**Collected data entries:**
"""
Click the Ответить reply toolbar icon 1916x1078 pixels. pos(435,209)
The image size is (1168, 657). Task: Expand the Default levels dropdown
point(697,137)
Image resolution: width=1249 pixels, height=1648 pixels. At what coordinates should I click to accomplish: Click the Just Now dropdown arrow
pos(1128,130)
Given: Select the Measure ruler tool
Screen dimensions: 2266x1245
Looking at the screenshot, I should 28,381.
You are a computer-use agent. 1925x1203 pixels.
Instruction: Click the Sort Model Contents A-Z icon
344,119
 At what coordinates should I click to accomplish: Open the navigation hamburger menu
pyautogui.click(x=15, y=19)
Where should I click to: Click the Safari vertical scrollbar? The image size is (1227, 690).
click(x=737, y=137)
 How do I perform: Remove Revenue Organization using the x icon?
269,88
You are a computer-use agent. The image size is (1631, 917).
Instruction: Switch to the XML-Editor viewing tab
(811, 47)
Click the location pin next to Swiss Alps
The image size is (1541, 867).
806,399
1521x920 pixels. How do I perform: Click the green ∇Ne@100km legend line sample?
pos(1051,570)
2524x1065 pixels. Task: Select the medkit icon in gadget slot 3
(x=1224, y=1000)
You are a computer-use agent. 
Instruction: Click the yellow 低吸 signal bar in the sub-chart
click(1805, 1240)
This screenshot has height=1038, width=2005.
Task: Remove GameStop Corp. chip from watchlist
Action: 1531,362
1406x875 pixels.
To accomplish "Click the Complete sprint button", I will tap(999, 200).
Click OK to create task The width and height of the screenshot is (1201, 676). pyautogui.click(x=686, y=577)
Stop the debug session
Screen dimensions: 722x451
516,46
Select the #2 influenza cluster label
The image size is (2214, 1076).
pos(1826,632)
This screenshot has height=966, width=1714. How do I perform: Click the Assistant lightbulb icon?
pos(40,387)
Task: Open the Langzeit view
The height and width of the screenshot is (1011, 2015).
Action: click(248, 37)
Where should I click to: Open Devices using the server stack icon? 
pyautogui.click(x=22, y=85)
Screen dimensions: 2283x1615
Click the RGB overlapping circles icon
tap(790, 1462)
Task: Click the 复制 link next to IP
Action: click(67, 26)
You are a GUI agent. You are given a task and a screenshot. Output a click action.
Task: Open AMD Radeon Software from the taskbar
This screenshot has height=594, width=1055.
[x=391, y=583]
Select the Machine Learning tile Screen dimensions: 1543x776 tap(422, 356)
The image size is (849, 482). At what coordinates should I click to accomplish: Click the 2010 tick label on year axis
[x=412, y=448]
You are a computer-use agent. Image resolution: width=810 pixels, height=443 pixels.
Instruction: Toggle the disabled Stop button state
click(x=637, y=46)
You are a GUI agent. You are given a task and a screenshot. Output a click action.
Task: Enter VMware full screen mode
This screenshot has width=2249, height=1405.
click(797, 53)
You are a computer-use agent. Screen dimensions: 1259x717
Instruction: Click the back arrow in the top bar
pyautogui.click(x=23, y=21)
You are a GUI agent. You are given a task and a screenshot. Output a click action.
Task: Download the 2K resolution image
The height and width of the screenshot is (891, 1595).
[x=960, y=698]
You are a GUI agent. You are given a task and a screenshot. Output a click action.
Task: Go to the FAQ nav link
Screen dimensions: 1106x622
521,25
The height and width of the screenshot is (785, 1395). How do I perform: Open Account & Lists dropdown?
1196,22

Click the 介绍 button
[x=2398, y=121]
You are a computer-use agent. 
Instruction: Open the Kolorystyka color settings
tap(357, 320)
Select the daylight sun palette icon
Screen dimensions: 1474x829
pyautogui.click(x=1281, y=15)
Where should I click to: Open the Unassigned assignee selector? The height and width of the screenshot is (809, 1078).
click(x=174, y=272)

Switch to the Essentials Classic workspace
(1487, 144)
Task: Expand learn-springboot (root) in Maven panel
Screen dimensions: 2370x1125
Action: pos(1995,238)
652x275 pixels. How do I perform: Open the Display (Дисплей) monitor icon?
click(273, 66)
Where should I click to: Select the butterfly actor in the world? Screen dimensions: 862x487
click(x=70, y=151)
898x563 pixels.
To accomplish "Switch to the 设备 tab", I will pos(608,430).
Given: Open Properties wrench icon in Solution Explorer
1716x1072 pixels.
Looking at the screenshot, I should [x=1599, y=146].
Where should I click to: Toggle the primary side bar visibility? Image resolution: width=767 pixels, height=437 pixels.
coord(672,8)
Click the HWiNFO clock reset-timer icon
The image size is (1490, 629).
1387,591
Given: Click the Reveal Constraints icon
"""
**Task brief:**
Each record above is to be returned verbatim.

**Answer area:**
Click the Ответить reply toolbar icon 1916x1078 pixels. pos(435,209)
The image size is (1168, 657). Task: Expand the Default levels dropdown
point(697,137)
Image resolution: width=1249 pixels, height=1648 pixels. At what coordinates should I click to accomplish: Click the Just Now dropdown arrow
pos(1128,130)
Given: Select the Measure ruler tool
Screen dimensions: 2266x1245
Looking at the screenshot, I should 28,381.
You are a computer-use agent. 1925x1203 pixels.
Instruction: Click the Sort Model Contents A-Z icon
344,119
 At what coordinates should I click to accomplish: Open the navigation hamburger menu
pyautogui.click(x=15, y=19)
Where should I click to: Click the Safari vertical scrollbar? The image size is (1227, 690).
click(x=737, y=137)
 How do I perform: Remove Revenue Organization using the x icon?
269,88
You are a computer-use agent. The image size is (1631, 917).
Instruction: Switch to the XML-Editor viewing tab
(811, 47)
Click the location pin next to Swiss Alps
The image size is (1541, 867).
806,399
1521x920 pixels. How do I perform: Click the green ∇Ne@100km legend line sample?
pos(1051,570)
2524x1065 pixels. Task: Select the medkit icon in gadget slot 3
(x=1224, y=1000)
You are a computer-use agent. 
Instruction: Click the yellow 低吸 signal bar in the sub-chart
click(1805, 1240)
This screenshot has height=1038, width=2005.
Task: Remove GameStop Corp. chip from watchlist
Action: 1531,362
1406x875 pixels.
To accomplish "Click the Complete sprint button", I will tap(999, 200).
Click OK to create task The width and height of the screenshot is (1201, 676). pyautogui.click(x=686, y=577)
Stop the debug session
Screen dimensions: 722x451
516,46
Select the #2 influenza cluster label
The image size is (2214, 1076).
pos(1826,632)
This screenshot has height=966, width=1714. How do I perform: Click the Assistant lightbulb icon?
pos(40,387)
Task: Open the Langzeit view
The height and width of the screenshot is (1011, 2015).
Action: click(248, 37)
Where should I click to: Open Devices using the server stack icon? 
pyautogui.click(x=22, y=85)
Screen dimensions: 2283x1615
Click the RGB overlapping circles icon
tap(790, 1462)
Task: Click the 复制 link next to IP
Action: click(67, 26)
You are a GUI agent. You are given a task and a screenshot. Output a click action.
Task: Open AMD Radeon Software from the taskbar
This screenshot has height=594, width=1055.
[x=391, y=583]
Select the Machine Learning tile Screen dimensions: 1543x776 tap(422, 356)
The image size is (849, 482). At what coordinates should I click to accomplish: Click the 2010 tick label on year axis
[x=412, y=448]
You are a computer-use agent. Image resolution: width=810 pixels, height=443 pixels.
Instruction: Toggle the disabled Stop button state
click(x=637, y=46)
You are a GUI agent. You are given a task and a screenshot. Output a click action.
Task: Enter VMware full screen mode
This screenshot has width=2249, height=1405.
click(797, 53)
You are a computer-use agent. Screen dimensions: 1259x717
Instruction: Click the back arrow in the top bar
pyautogui.click(x=23, y=21)
You are a GUI agent. You are given a task and a screenshot. Output a click action.
Task: Download the 2K resolution image
The height and width of the screenshot is (891, 1595).
[x=960, y=698]
You are a GUI agent. You are given a task and a screenshot. Output a click action.
Task: Go to the FAQ nav link
Screen dimensions: 1106x622
521,25
The height and width of the screenshot is (785, 1395). How do I perform: Open Account & Lists dropdown?
1196,22

Click the 介绍 button
[x=2398, y=121]
You are a computer-use agent. 
Instruction: Open the Kolorystyka color settings
tap(357, 320)
Select the daylight sun palette icon
Screen dimensions: 1474x829
pyautogui.click(x=1281, y=15)
Where should I click to: Open the Unassigned assignee selector? The height and width of the screenshot is (809, 1078).
click(x=174, y=272)

Switch to the Essentials Classic workspace
(1487, 144)
Task: Expand learn-springboot (root) in Maven panel
Screen dimensions: 2370x1125
Action: pos(1995,238)
652x275 pixels. How do I perform: Open the Display (Дисплей) monitor icon?
click(273, 66)
Where should I click to: Select the butterfly actor in the world? Screen dimensions: 862x487
click(x=70, y=151)
898x563 pixels.
To accomplish "Switch to the 设备 tab", I will pos(608,430).
Given: Open Properties wrench icon in Solution Explorer
1716x1072 pixels.
Looking at the screenshot, I should [x=1599, y=146].
Where should I click to: Toggle the primary side bar visibility? Image resolution: width=767 pixels, height=437 pixels.
coord(672,8)
Click the HWiNFO clock reset-timer icon
The image size is (1490, 629).
1387,591
Given: Click the Reveal Constraints icon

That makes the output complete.